Gajra, the new gunga, arrives at Rustomji's and he visually indulges himself. The old toothless man, fantasises about her naked body and pays very close attention to her 'independent' breasts, that are ill-contained by a flimsy sari blouse. In a certain way Gajra represents the ideal woman for a man like Rustomji. She is socially inferior to him, and in his eyes, because she is only a woman, he is allowed to watch her lustfully, even secretly dreaming of seducing her. This is Mistry at his comic best (p.11). Rustmomji watches the gunga's voluptuous body, wanting to see her nipples, her breasts in their entirety. His depravity is equalled only by the Parsi priest, Dhunjisha, who excels at sordidness and licentiousness (p.13). Mistry, by dint of his highly comic digressions which act like theatrical asides, reveals the real deceptive nature of what are believed to be chaste holy men, "known to exchange lewd remarks between lines of prayer :
See the tits on that chickie-boo... "(p.14)
No mention is ever made of the sexual life of Rustomji and Mehroo which is evidence that goes to show that their relationship is more like that between a brother and considerably younger sister.
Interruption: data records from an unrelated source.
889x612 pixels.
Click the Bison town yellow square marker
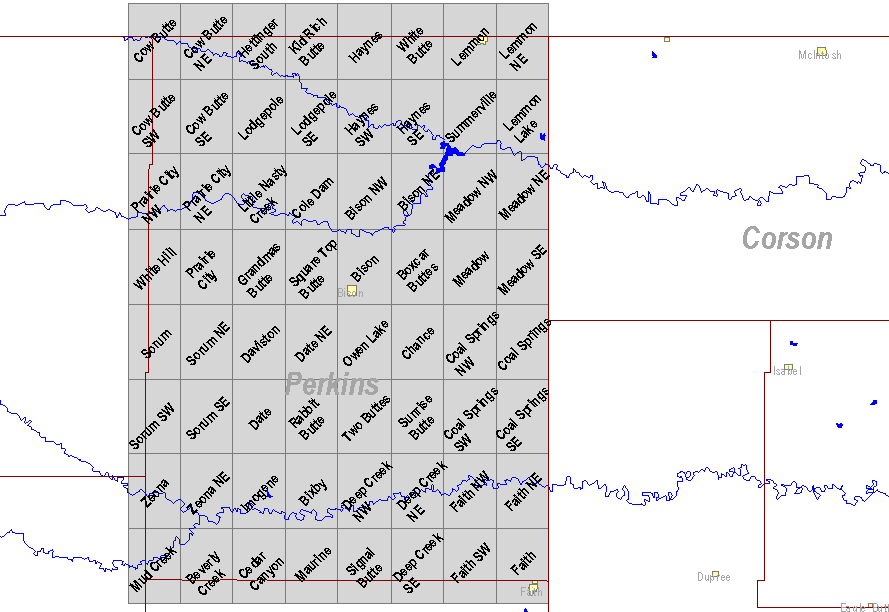click(351, 290)
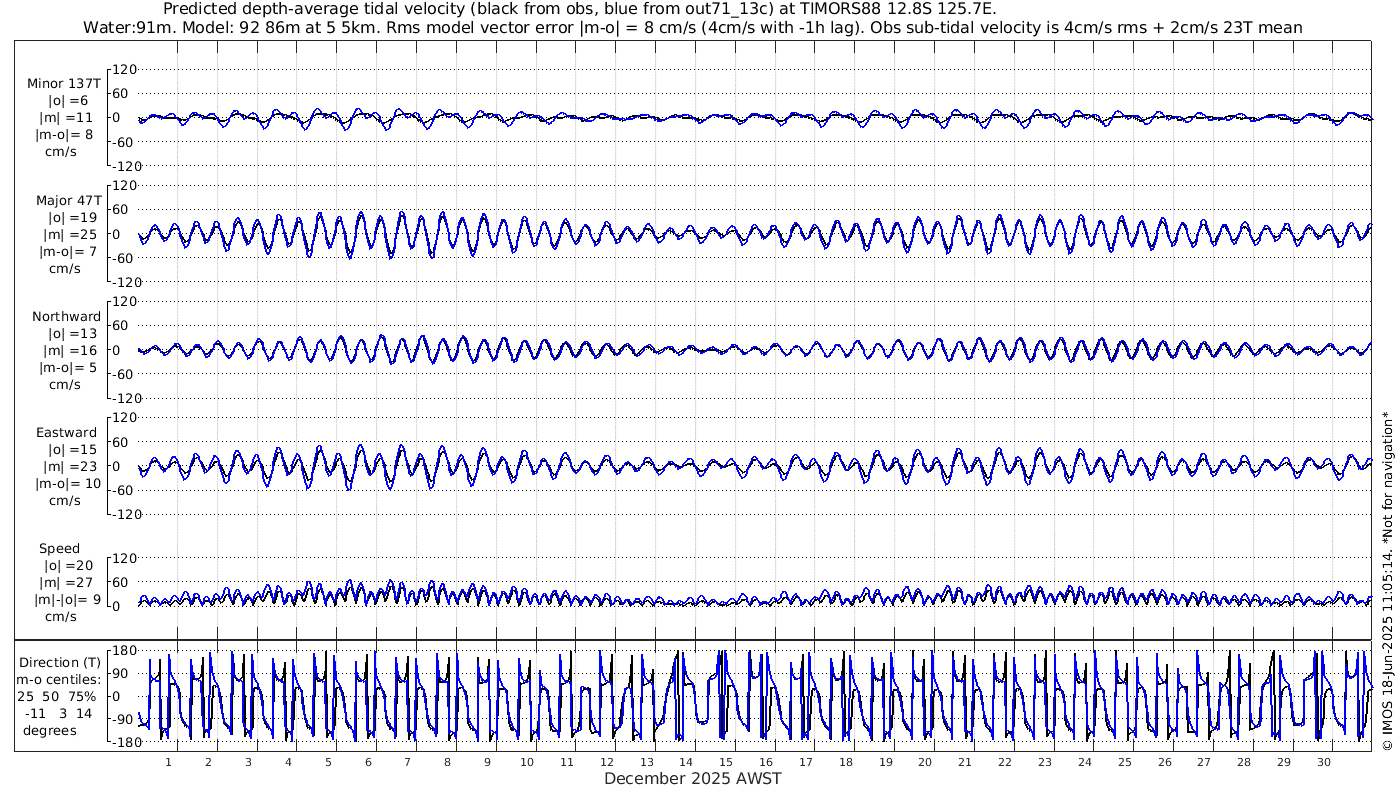Click the 'Direction (T)' panel label
The height and width of the screenshot is (800, 1400).
click(60, 662)
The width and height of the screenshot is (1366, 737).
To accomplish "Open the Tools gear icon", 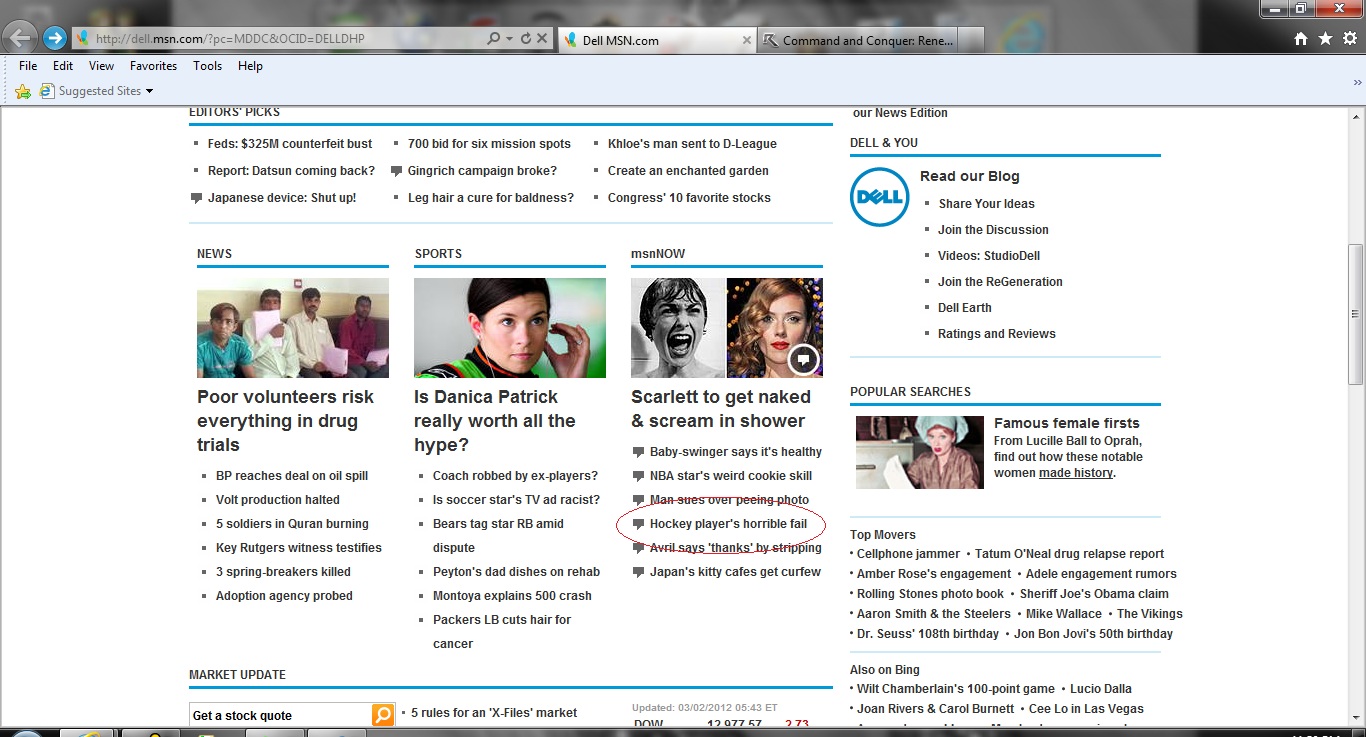I will [1348, 39].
Mehroo treats his wife as if her were her father or her brother. She hunts out his newspaper, cooks and prepares drinks for him, a fraternal affection links them together. They lead a monotonous existence, each day is no different to the next (p.20). We have come full circle yet again, back to "Gandhian inversion" where married couples live at best, more like brother and sister.
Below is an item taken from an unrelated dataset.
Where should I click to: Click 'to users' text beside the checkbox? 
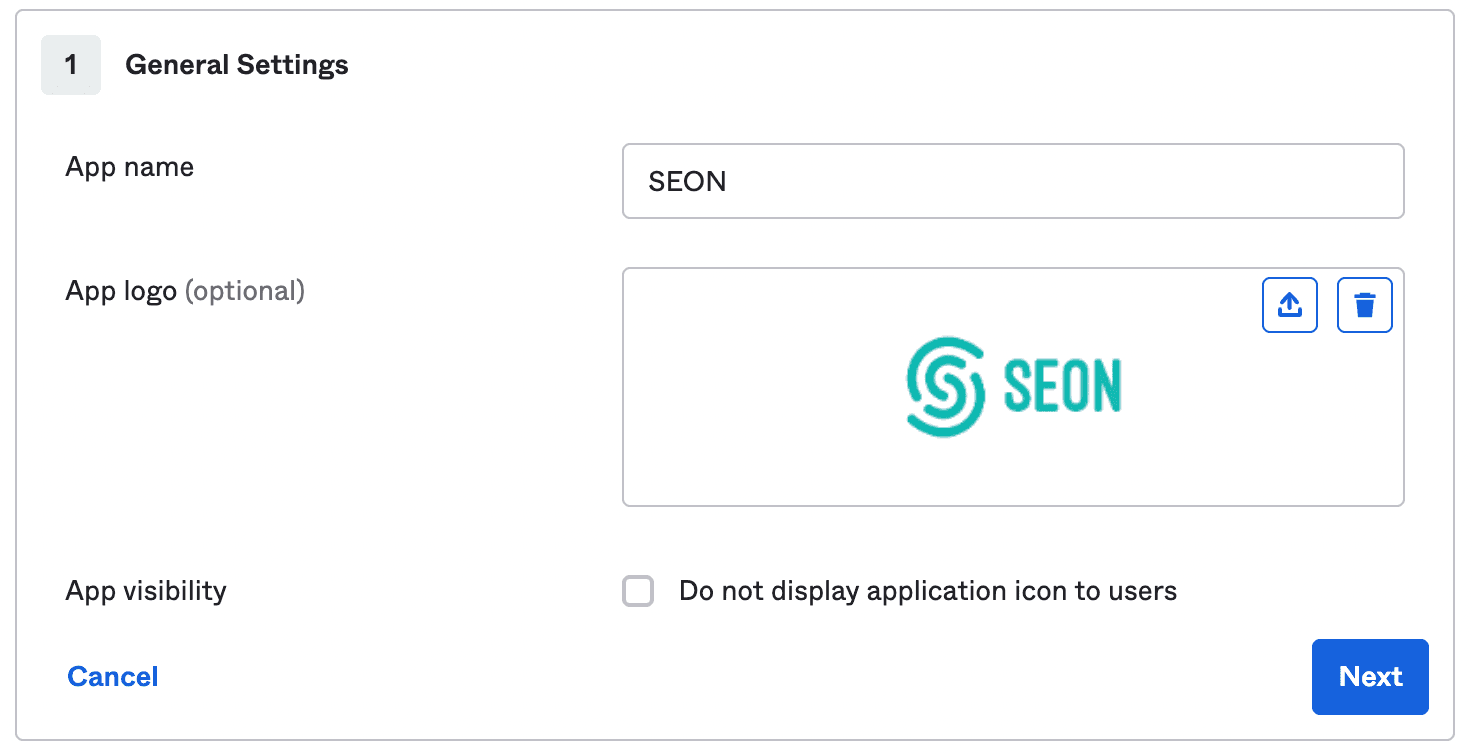point(1126,591)
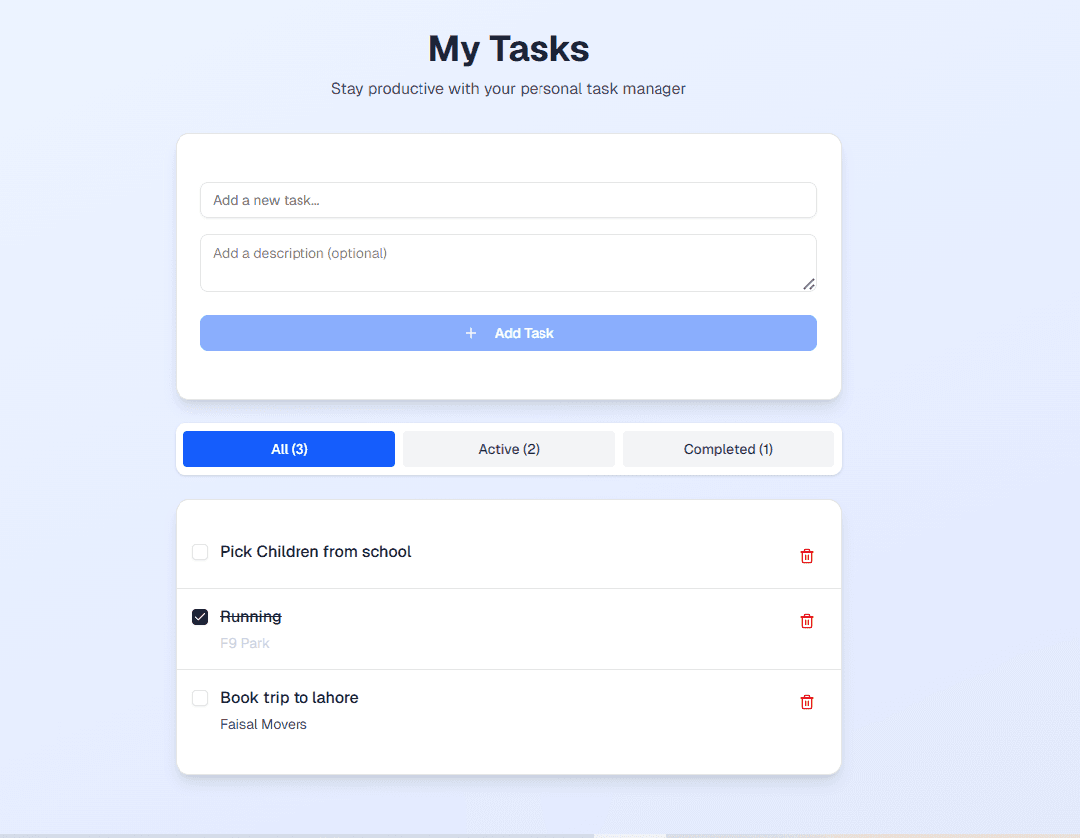Click the 'Book trip to lahore' task title
Image resolution: width=1080 pixels, height=838 pixels.
[289, 697]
In Arundhati Roy's novel The God of Small Things, the character named "Orangedrink Lemondrink Uncle" (p.100), the cold drinks vendor, forces the little boy Estha to masturbate him, while the child savours his drink outside the local cinema. Ironically he has just been watching 'prelapsarian' scenes from The Sound Of Music with his mother, Ammu, and sister, Rahel : Estha "got a cold bottle and a straw. So he held a bottle in one hand and a penis in the other. Hard, hot veiny" (p.103). This incident distinctly echoes "the dark side of parent-child relations ". Estha does not comprehend what exactly is going on but instinct informs him that this 'uncle', who claims to know Estha's mother's family (p.109) is seriously overstepping the boundaries of correct avuncular behaviour. Ammu, emerging from the dark movie hall, unaware of what has taken place in her absence asks Estha to stay with the perverted man while she busies herself with her daughter, "Estha, you stay with uncle"( p.110). The boy refuses with an uncharacteristic violence which reflects the full terror of his experience. The little girl Rahel, with her highly tuned sensitivity, notices that this "uncle: possesses a sexually ambivalent behaviour which makes her fearful of him : "As she approached him, he smiled at her and something about that...portable smile...the steady gaze in which he held her, made her shrink from him. It was the most hideous thing she had ever seen." (p.111). What must be stated as being proper to Indian society is that children are asked to call their parents' friends "uncl" or "auntie." Consequently people formerly unknown to the children then become members of a sort of extended family. Taking into account this idiosyncratic name coding, we could go as far as to say that Estha was sexually abused by a parental figure, even if no blood ties exist between the abuser and his victim. This encounter can be used to illustrate the generally recognised fact that sexual abuse committed against minors is often perpetrated by close friends of the family, that is to say, adults already known by the parents of the victim.